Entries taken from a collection

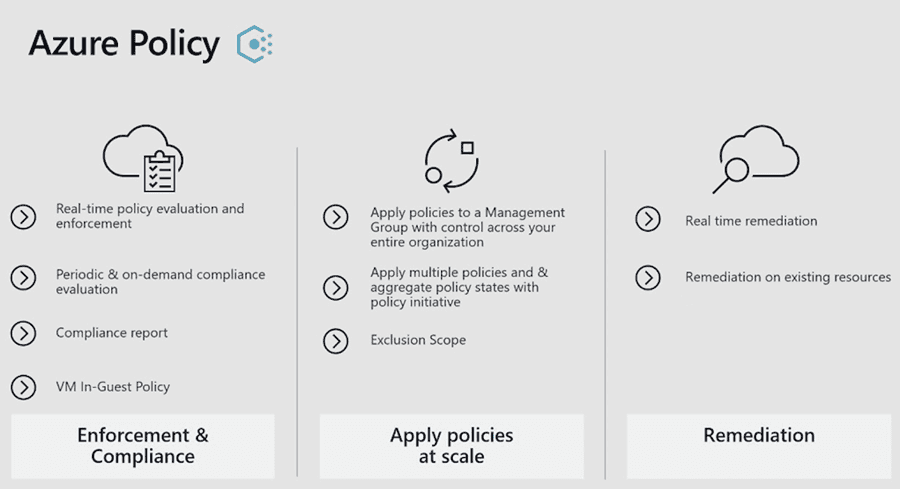Click arrow beside Remediation on existing resources
Screen dimensions: 900x489
point(648,278)
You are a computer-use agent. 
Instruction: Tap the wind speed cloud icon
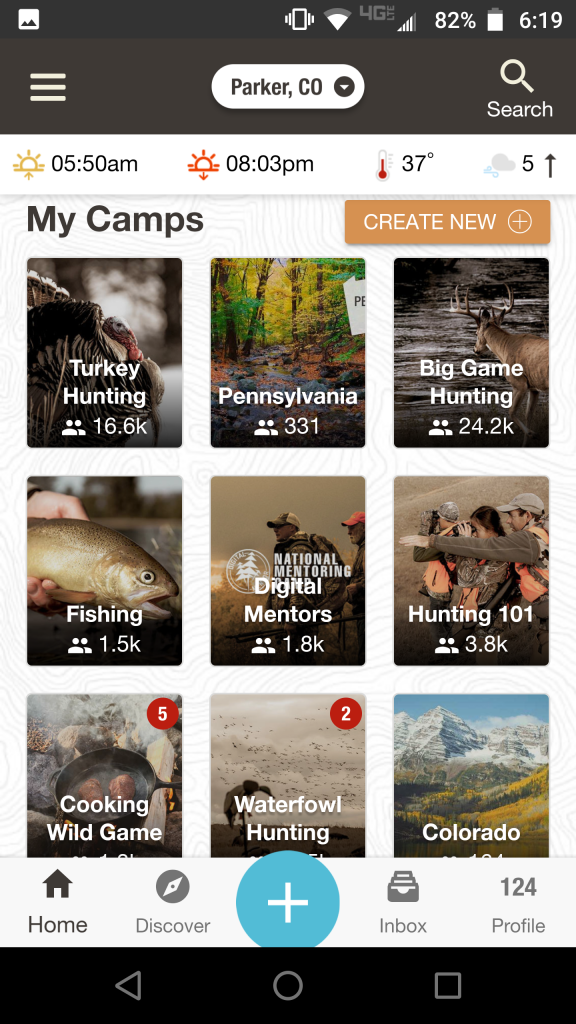point(499,165)
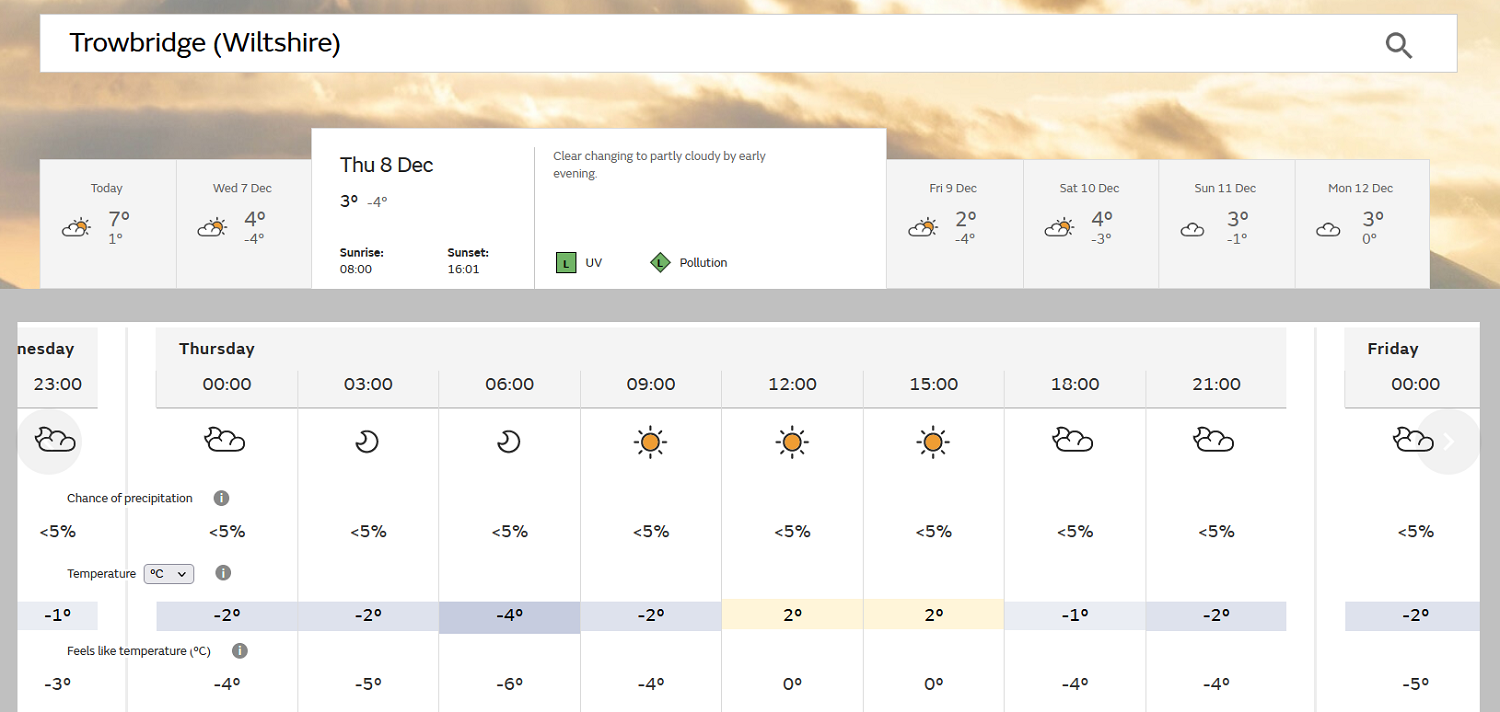Open the Sat 10 Dec forecast tab
The image size is (1500, 712).
(1089, 223)
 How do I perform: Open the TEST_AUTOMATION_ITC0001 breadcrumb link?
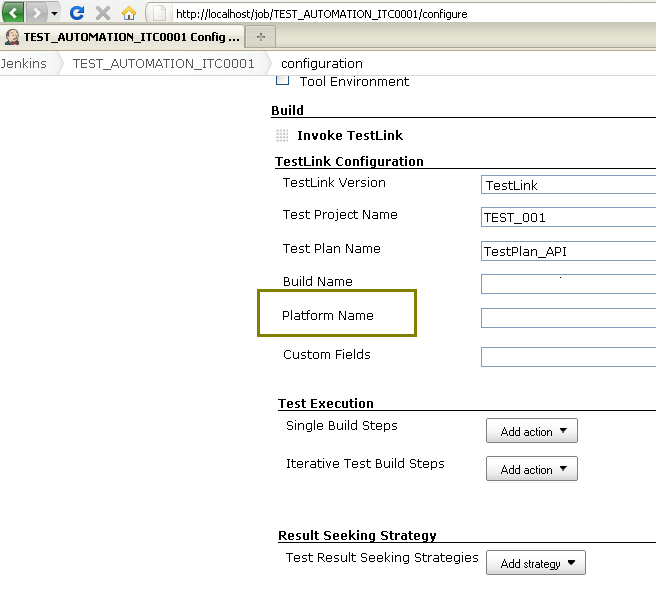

**What is expected**
What must be output is the exact run of lines from the one holding "Instruction: Tap the wind speed cloud icon" through the end of the entries above, both ends included, minus the pictures.

**Exercise result**
Instruction: Tap the wind speed cloud icon
point(499,165)
Open the Sat 10 Dec forecast tab
The image size is (1500, 712).
(1089, 223)
 How do I perform: Open the TEST_AUTOMATION_ITC0001 breadcrumb link?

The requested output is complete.